Copy the items verbatim, starting at the line that contains "Task: Focus the Concorrente search field" and ending after the line that contains "Action: pos(317,54)".
— BEGIN —
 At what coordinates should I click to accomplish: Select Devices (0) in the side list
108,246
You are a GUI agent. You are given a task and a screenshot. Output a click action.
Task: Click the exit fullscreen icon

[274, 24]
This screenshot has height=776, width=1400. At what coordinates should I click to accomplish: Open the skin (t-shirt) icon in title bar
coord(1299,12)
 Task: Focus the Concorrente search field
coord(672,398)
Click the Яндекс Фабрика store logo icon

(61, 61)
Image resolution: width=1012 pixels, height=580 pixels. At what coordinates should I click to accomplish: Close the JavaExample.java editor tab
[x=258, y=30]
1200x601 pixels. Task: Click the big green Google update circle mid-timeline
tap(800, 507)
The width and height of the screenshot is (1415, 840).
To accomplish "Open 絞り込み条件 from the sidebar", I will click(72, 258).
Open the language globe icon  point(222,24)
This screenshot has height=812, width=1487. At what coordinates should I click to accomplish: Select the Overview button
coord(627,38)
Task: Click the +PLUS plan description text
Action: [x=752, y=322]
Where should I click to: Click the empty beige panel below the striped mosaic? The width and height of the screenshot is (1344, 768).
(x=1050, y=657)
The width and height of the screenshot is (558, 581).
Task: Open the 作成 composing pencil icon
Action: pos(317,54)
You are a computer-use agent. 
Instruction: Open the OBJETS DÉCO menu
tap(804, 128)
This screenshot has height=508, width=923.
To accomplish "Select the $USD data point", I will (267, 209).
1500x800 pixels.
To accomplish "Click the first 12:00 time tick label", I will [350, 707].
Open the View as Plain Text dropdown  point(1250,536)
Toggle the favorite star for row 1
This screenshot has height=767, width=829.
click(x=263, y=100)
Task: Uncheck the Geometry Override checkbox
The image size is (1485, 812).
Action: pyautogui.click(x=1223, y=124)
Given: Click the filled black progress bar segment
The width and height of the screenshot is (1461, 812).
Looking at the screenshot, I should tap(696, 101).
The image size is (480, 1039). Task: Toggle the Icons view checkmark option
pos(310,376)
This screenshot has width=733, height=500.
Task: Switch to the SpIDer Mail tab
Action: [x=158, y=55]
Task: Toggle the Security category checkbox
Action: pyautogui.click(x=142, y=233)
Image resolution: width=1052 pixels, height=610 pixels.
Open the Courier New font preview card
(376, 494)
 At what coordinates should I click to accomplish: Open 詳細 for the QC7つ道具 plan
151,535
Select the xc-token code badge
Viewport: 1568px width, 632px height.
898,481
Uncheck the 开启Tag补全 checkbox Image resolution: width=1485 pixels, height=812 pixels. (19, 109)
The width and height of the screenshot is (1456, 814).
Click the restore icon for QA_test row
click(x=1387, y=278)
— END —
### [RESPONSE FOR THIS EXERCISE]
 Task: Focus the Concorrente search field
coord(672,398)
Click the Яндекс Фабрика store logo icon

(61, 61)
Image resolution: width=1012 pixels, height=580 pixels. At what coordinates should I click to accomplish: Close the JavaExample.java editor tab
[x=258, y=30]
1200x601 pixels. Task: Click the big green Google update circle mid-timeline
tap(800, 507)
The width and height of the screenshot is (1415, 840).
To accomplish "Open 絞り込み条件 from the sidebar", I will click(72, 258).
Open the language globe icon  point(222,24)
This screenshot has height=812, width=1487. At what coordinates should I click to accomplish: Select the Overview button
coord(627,38)
Task: Click the +PLUS plan description text
Action: [x=752, y=322]
Where should I click to: Click the empty beige panel below the striped mosaic? The width and height of the screenshot is (1344, 768).
(x=1050, y=657)
The width and height of the screenshot is (558, 581).
Task: Open the 作成 composing pencil icon
Action: pos(317,54)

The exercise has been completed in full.